With their departure, the history of the beginning of local communication has been broken, with them that little piece of history of “the radio” in the booth on Calle Sollano is gone. The space that was theirs is now vacant, making way for a new era in which a digital world and technology force us all to change, to renew or die, to become beings that are immediately in-the-know about what is happening on the other side of the world.
Juan Alarcón. El Sol del Bajío. I met Javier Zavala through my profession, at an interview I conducted with him when I was working for a local channel. The theme was the anniversary of Radio San Miguel. In my interactions with him, he was always kind, even when we questioned him about whether the rumors of mismanagement during the administration in which he participated were true. Despite strong questioning directed at him and his wife as public figures, I always saw Javier act with diplomacy and without losing his temper. This applied even when, during the administration of Maurico Trejo, the bust of his father (Manuel Zavala), which had been placed as a tribute on calle Sollano, was stolen.

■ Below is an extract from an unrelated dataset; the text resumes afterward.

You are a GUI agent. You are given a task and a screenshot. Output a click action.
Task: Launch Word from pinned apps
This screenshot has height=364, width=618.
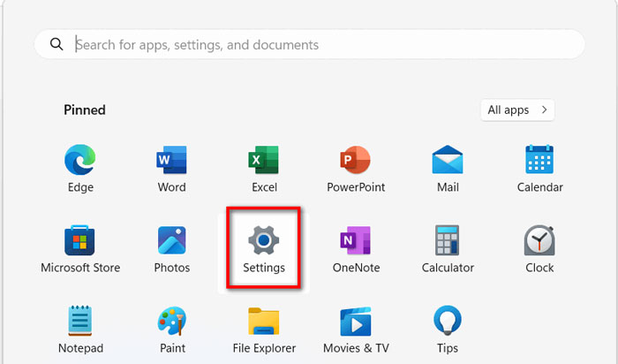(171, 160)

Pepe Báez. 105.9 Informative Image. It is hard not to feel sad because he was the father of a family, a husband, someone whom the population loved. Controversial for some, but their school—the years of the radio tradition in San Miguel of Don Manuel Zavala and then Javier—leaves an important gap in San Miguel de Allende.
With all my heart and soul, I send my condolences to his entire family. The pandemic leaves us many messages, regardless of taking care of ourselves or being empathetic. For those of us who have managed to overcome the disease, we have no choice but to be grateful to God, to life, for being here. When you find out about these unfortunate events, it hurts.
Tania Noriz. Editor, Atención San Miguel. Eighteen years ago I came to San Miguel, and one of the first things that caught my attention was its local radio station. At that time it was directed by Don Juan Manuel Zavala, PPKBZÓN. I just loved listening to the radio—the pulmonologist’s announcement was great, the announcements of the letters that listeners wrote in, etc. Don Juan Manuel was a different kind of person; he had a very special sense of humor, particularly because he had a serious face, so what he said was even funnier. He offered me a radio program that we were never able to pin down. I never saw him again, as I left the newspaper for three years, during which time he died. Later I met his son, Javier, who was left in charge of the radio station and who inherited his father’s sense of humor. I always thought Javier was cool. Several times I went to the radio booth to be interviewed. We would laugh because whenever I went to the booth I would get very nervous and talk nonsense, and in the end I didn’t know what to say. When faced with Javier’s last question: “Anything else you want to say to people?” I would always respond: “Be happy, people,” and it made us laugh. Two years ago, in August, when it was the anniversary of Atención, I asked for an interview in the booth to talk about the town newspaper’s birthday. Javier was not there and I postponed it because I wanted my interview to be with him, to have a good chat. And then I forgot about it. I never went back to the booth, and I hadn’t seen him in a long time. Today, I sadly learned that he died, and regretfully for all, so did local radio. That morning voice that gave life to our town has disappeared, and with it, a part of us too. RIP Javier Zavala.
Be happy people; we never know when we will forever lose the chance to be happy.